Entries taken from a collection
- Opening Delimiter -
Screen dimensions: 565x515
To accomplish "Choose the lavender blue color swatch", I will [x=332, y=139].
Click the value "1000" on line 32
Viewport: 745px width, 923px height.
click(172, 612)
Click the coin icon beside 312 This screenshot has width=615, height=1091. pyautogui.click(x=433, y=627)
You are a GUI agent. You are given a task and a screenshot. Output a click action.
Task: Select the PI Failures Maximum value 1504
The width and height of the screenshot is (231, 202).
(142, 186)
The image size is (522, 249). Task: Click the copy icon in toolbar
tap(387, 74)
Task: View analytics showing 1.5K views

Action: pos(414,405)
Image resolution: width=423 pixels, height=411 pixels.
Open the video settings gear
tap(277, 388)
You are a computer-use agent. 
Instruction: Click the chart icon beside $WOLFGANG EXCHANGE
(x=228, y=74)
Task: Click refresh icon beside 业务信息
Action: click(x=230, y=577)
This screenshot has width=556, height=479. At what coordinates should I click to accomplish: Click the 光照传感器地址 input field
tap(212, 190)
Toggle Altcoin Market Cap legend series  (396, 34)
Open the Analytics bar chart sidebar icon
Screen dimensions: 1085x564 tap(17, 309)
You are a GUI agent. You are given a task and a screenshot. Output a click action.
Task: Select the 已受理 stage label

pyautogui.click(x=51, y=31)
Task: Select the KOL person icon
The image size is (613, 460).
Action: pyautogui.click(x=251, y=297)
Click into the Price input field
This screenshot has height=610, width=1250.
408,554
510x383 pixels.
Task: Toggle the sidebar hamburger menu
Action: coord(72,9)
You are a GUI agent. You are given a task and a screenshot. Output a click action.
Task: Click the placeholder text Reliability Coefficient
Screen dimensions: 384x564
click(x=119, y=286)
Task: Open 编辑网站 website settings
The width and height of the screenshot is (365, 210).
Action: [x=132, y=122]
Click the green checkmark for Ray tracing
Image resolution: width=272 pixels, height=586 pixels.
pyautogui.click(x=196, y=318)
- Closing Delimiter -
Beginning with the line that holds "Screen dimensions: 384x564", restate word for word every line down to the end of the data, and only those lines.

Written answer —
Screen dimensions: 384x564
click(x=119, y=286)
Task: Open 编辑网站 website settings
The width and height of the screenshot is (365, 210).
Action: [x=132, y=122]
Click the green checkmark for Ray tracing
Image resolution: width=272 pixels, height=586 pixels.
pyautogui.click(x=196, y=318)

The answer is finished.